But, in the face of her nearly saccharine smile, he shrugged. "Sure."

She left him to himself once more, alone in his corner. As he watched, the other tables and booths began to fill with the social life of the young. Those who had just completed their Muggle extra-curricular and those who were there to meet and greet. It was odd to him that his age group was vastly under-represented.

Then again, most people his age had jobs at this time of day. And this wasn't the type of place where people regularly went on vacation.

"So what do they think of you, Harry?"

As he mumbled to himself, he caught the eye of the latest entrant to the coffee shop. He was met with a suspicious narrowing from the new arrival, arising as he'd both refused to bow to interrogation and was regularly known to wander around with a file folder and talking to himself.

Harry lifted his cup in salute before turning away. They might be the same age, but Harry had been threatened at wandpoint by Voldemort himself. No Muggle was going to intimidate him after that, no matter who he was in their world.

Of course, it did raise some difficulty, as the size of the town restricted social spheres. Harry watched his waitress serve several others, wondering if he had any right to tell her the news he'd originally come bearing.

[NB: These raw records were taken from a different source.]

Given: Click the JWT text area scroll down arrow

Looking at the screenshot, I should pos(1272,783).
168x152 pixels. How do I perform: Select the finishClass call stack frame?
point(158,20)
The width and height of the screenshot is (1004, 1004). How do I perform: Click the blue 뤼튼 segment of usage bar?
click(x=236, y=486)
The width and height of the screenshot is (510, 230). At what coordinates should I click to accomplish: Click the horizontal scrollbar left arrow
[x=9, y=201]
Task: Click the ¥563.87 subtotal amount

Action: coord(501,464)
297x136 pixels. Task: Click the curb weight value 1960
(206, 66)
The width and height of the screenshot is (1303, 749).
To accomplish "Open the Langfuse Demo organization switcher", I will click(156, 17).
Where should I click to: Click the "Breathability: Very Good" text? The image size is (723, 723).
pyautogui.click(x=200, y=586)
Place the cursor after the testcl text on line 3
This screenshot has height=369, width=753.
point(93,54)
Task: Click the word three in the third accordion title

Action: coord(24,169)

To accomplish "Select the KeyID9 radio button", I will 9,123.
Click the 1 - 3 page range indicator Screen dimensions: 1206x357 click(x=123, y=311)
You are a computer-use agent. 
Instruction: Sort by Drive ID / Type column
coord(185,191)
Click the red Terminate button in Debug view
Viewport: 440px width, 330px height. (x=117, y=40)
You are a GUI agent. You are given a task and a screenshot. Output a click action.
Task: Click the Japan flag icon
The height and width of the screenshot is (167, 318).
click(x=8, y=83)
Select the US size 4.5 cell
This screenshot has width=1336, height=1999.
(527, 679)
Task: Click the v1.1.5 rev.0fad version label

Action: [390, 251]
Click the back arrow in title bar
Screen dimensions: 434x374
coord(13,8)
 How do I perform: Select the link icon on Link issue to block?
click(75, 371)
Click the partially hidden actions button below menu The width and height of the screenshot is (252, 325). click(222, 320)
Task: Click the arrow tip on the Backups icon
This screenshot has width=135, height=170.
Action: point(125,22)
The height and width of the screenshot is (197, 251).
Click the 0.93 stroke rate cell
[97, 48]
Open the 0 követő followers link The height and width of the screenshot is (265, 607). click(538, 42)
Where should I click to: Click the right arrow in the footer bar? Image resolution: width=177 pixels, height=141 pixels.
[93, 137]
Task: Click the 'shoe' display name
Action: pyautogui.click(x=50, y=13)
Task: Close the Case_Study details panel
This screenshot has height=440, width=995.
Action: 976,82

'Hi, I'm Harry Potter and we're cousins. No, ignore the wizarding paparazzi. No, you won't ever be a witch; something in this town has burned out all the natural magic. No, I killed the really bad guy but there are still people around who'd love to kill you just for being a relative of mine.'

He sighed again, sipping the atrociously bad coffee. It was a sign that the blend was truly repellent if he wasn't even stomaching it well. He continued to drink the sludge simply because that was what one did in a coffee shop. And he wasn't about to stalk the girl at school or home and end up in a Muggle jail.

It was time he admit it; Severus was right.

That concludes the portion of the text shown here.